[PROVIDED ENTRIES]
++++++++

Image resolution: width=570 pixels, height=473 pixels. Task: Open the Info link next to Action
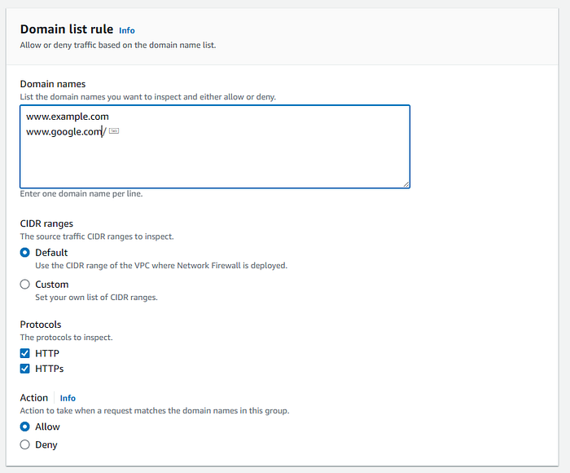(x=68, y=398)
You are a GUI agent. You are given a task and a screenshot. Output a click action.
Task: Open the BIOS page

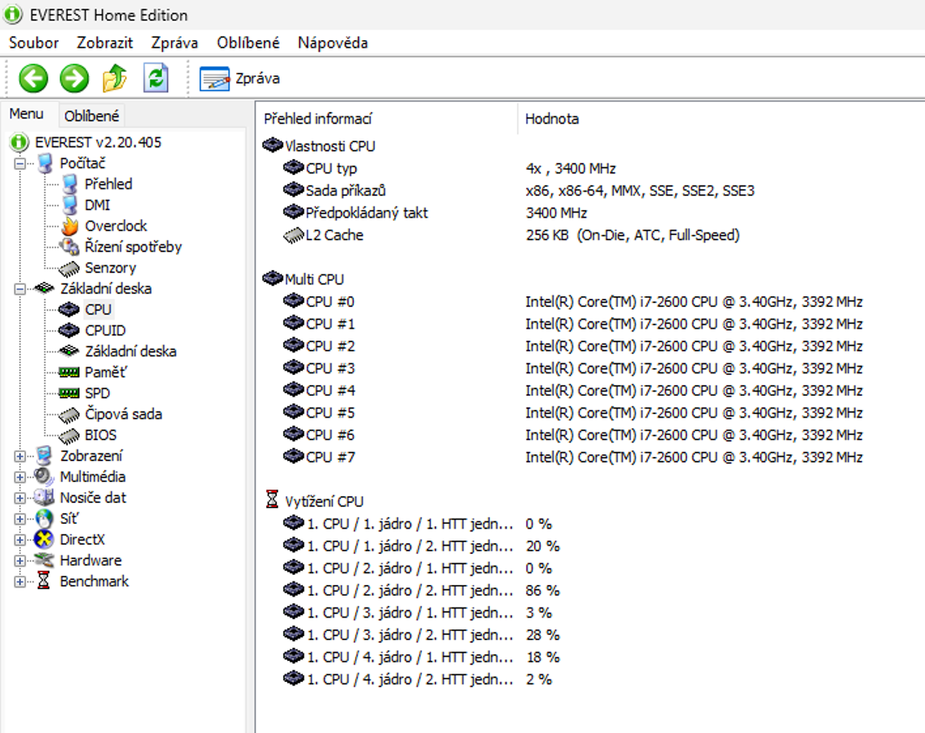pos(100,434)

++++++++

[EXERCISE DIRECTIONS]
Everything above should be given again exactly, apart from the pictures.

[RESPONSE]
Image resolution: width=570 pixels, height=473 pixels. Task: Open the Info link next to Action
(x=68, y=398)
You are a GUI agent. You are given a task and a screenshot. Output a click action.
Task: Open the BIOS page

pos(100,434)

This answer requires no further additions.